Course:LIBR557/2020WT2/markup language

From UBC Wiki

Markup Language

Markup language is a system for noting and distinguishing the attributes of a document. It’s name originates from the act “marking up” paper manuscripts with revisions for both content and structure of document In the context of information retrieval, markup languages are meta-languages that describe data in meaningful ways across applications (Lee et al., 2021; Winters, 2005) by separating a document’s content from structure (Combs, 2012; Lee et al., 2021).

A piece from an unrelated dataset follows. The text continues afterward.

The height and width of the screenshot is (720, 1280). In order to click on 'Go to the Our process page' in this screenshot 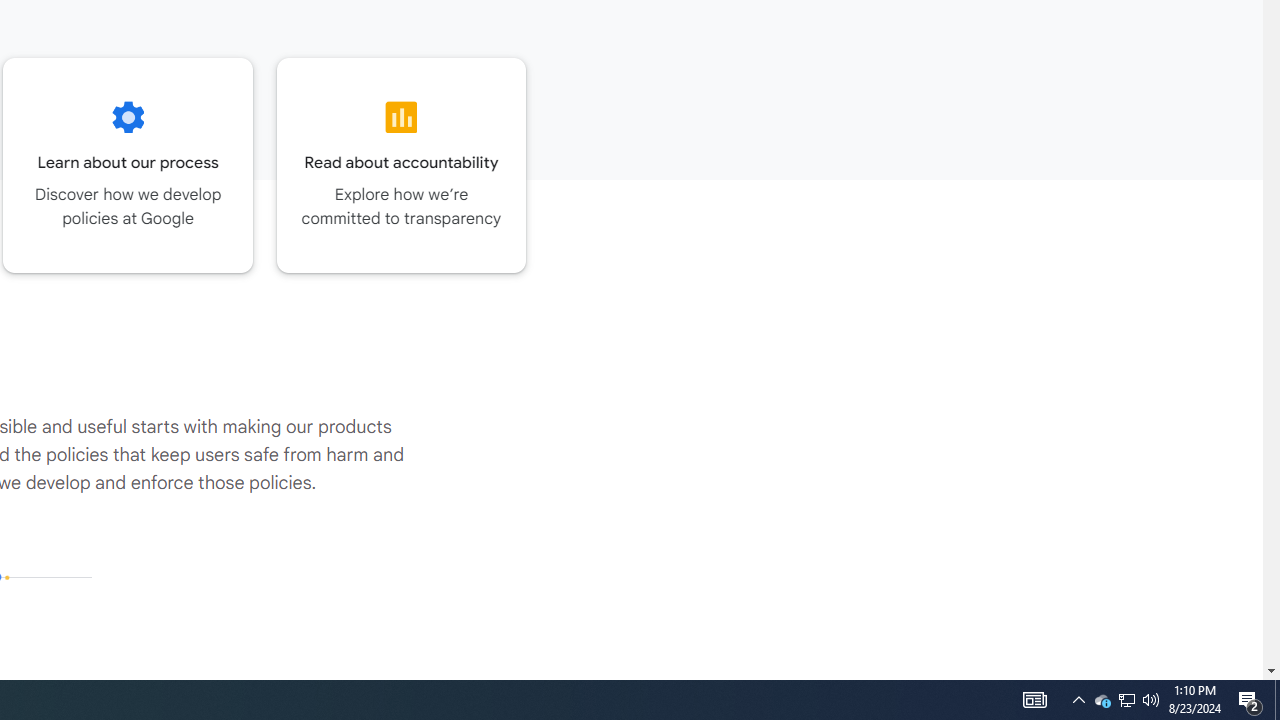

Markup languages are made of elements (also known as “tags”) and attributes that help to distinguish between document content and specify the “purpose and meaning” of specific texts in the document (Eito-Brun, 2018). Markup languages usually use angle brackets (< and >) to indicate an element. For example, the paragraph of the following sentence:

The quick brown fox jumped over the lazy dog

Using markup language, describing the sentence as a single paragraph would use the element of <p> and </p> as seen below:

<p>The quick brown fox jumped over the lazy dog</p>

Commonly Used Markup Languages

There are many different types of markup languages used for different purposes and by different users. A few of the most commonly used markup languages within information retrieval includes HTML and XML.

HTML

HTML, or Hypertext Markup Language, is a markup language designed in the 1990s by   Tim Berners-Lee. It specialized in describing how documents are to be structured when displayed as a webpage using a set of predefined tags (elements) (Eito-Brun, 2018; Winters, 2005). The World Wide Web Consortium (W3C) recommends Unicode Standard and Unicode Transformation Formats such as UTF-8 to be used in HTML encoding. Unfortunately, HTML is not able to describe the content of a document, only the structure of the document. It cannot describe the information inside the document, which constrains information retrieval.

XML

XML, or eXtensible Markup Language, is a markup language that was developed by various IT companies, including Microsoft and International Business Machines Corporation (IBM), under the direction of the World Wide Web Consortium (W3C) in 1998 (Eito-Brun, 2018)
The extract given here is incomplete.